ATF1, a member of the Activating Transcription Factors (ATFs), regulates gene expression through interactions with cAMP response element-binding protein (CREB) and influences cell proliferation, apoptosis, differentiation, and inflammation (33, 34). Its dysregulation is linked to several cancers, with elevated expression in lymphomas and activated lymphocytes. ATF1 also regulates matrix metalloproteinases, contributing to cancer invasion and metastasis in solid tumors such as lung and gastric cancers (35, 36). In HTLV-1 infection, the viral protein HBZ binds CREB, ATF1, and CREM-Ia via their bZIP domains, while the Tax protein enhances transcription of viral and host genes, including ATF1 (37, 38). In our study, ATF1 expression was higher in ATLL patients than in controls, though not statistically significant. These findings suggest a complex, multifaceted role for ATF1 in ATLL, warranting further investigation in a larger sample size to clarify its contribution to pathogenesis and therapeutic potential.
CXCR4, a chemokine receptor for CXCL12, regulates proliferation, migration, and survival in normal and malignant cells and is implicated in hematological malignancies such as acute myeloid leukemia (AML), acute lymphoblastic leukemia (ALL), chronic lymphocytic leukemia (CLL), non-Hodgkin's lymphoma, and multiple myeloma, as well as solid tumors (39). CXCL12-CXCR4 signaling activates Ras, PI3K, phospholipase C (PLC), intracellular calcium, and additional pathways including Janus kinase/signal transducer and activator of transcription (JAK/STAT), Wnt/β-catenin, and CaMKII/CREB, promoting chemotaxis, proliferation, and survival (40, 41). In ATLL, HTLV-1 Tax enhances this axis, increasing ERK1/2 phosphorylation and cell migration, which can be inhibited by CXCR4 antagonists (40, 41). In our study, CXCR4 expression was higher in ATLL patients than in controls, although not statistically significant. Limited sample size, biological variability, and complex signaling may explain this. Further studies with larger cohorts and functional analyses are needed to clarify CXCR4’s role in ATLL pathogenesis and its potential as a therapeutic target.

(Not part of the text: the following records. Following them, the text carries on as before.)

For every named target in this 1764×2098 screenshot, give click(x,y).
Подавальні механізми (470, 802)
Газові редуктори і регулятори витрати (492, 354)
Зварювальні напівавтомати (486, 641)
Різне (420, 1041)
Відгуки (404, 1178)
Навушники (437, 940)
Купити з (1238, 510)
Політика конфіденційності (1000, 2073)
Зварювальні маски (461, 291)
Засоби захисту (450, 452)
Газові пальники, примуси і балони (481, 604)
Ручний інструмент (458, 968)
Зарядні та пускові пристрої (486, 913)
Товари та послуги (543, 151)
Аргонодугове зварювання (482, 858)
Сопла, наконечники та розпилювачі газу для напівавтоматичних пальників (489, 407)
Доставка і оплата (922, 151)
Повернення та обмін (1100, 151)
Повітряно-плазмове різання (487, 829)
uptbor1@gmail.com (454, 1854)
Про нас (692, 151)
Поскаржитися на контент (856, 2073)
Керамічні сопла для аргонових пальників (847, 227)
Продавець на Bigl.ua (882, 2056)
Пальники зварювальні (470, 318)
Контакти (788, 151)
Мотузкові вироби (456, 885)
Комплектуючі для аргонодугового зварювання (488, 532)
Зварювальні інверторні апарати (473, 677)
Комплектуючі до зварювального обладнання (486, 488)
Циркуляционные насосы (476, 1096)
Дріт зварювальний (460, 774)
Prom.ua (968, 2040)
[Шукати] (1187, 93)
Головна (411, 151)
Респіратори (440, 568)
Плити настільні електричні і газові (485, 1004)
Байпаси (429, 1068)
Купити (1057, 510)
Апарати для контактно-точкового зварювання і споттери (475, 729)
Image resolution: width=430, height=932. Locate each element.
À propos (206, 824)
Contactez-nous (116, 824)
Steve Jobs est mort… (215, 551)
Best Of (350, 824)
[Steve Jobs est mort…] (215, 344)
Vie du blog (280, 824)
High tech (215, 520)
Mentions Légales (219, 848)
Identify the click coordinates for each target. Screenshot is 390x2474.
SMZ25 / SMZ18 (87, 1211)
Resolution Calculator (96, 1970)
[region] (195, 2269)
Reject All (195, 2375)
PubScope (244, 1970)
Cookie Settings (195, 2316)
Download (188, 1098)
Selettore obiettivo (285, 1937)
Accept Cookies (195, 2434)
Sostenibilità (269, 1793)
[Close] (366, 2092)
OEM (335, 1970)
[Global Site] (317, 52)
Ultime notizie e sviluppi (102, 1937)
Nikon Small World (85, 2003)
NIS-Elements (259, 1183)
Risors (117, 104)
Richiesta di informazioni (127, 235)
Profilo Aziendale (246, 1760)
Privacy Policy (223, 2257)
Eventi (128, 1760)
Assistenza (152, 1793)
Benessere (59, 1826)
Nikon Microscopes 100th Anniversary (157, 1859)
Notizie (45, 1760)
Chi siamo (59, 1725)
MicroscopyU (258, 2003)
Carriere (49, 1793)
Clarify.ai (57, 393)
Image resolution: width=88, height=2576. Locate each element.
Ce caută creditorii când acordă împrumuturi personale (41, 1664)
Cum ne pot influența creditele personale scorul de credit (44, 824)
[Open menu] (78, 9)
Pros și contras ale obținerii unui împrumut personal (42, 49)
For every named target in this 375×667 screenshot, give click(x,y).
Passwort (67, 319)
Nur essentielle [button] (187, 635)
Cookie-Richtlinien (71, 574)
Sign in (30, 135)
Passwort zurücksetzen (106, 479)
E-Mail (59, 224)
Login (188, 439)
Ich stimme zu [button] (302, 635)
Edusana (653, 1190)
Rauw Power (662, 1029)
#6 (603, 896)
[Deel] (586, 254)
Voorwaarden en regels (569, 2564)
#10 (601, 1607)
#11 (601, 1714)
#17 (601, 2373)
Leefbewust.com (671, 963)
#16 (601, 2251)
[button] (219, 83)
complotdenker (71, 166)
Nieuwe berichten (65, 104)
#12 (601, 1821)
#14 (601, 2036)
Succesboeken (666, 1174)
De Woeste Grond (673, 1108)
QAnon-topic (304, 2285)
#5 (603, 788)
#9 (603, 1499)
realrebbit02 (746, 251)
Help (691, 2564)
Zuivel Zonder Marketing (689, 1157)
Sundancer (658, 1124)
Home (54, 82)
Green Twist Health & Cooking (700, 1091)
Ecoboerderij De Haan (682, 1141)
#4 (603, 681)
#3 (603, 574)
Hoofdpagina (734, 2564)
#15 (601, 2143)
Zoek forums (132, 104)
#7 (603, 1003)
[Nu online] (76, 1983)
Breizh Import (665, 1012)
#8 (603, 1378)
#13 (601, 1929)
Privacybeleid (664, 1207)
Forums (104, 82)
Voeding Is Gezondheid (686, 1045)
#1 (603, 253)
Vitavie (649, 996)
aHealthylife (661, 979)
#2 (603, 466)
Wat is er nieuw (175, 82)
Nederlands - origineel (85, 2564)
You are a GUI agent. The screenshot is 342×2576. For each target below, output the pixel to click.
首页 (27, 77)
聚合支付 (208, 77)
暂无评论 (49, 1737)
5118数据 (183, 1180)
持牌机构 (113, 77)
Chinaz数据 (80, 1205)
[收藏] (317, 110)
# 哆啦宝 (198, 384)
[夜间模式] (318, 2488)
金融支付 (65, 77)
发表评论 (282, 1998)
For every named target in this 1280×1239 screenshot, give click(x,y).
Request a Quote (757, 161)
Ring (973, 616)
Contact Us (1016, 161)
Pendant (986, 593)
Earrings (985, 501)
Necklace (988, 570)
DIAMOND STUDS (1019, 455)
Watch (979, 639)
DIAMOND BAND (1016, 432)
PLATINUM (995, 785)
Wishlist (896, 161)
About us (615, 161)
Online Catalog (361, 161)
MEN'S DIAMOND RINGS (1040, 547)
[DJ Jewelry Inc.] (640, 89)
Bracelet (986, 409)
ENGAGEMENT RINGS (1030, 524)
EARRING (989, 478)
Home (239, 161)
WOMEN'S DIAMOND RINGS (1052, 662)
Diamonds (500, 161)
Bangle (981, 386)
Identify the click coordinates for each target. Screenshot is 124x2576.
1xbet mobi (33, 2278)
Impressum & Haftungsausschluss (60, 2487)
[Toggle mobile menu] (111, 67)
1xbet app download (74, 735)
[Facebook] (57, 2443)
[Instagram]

The main limitations of this study include the small sample size, which may have limited statistical power, particularly for detecting subtle differences in CXCR4 and ATF1 expression, and the lack of gender diversity in the study population. Additionally, the gene expression findings were not validated at the protein level, which limits the ability to confirm whether mRNA changes translate to functional protein differences. ATLL is a rare disease, and recruiting sufficient, clinically confirmed cases remains challenging. Therefore, our results should be considered preliminary and warrant validation in larger, multi-center cohorts with more diverse populations and complementary protein-level analyses.
5.1. Conclusions
In this study, although CXCR4 and ATF1 showed non-significant upward trends, a significant downregulation of ACTN4 and TSC2 was observed in ATLL patients. These findings suggest that HTLV-1 may influence ATLL pathogenesis through distinct molecular mechanisms affecting host cellular pathways. The results are preliminary and warrant further investigation in a larger sample size to clarify the potential roles of these genes in ATLL biology. These results provide preliminary baseline data on mRNA expression patterns that can inform future research. Further studies with larger and more heterogeneous populations, coupled with protein-level analyses such as Western blotting or ELISA, are required to validate and extend these findings.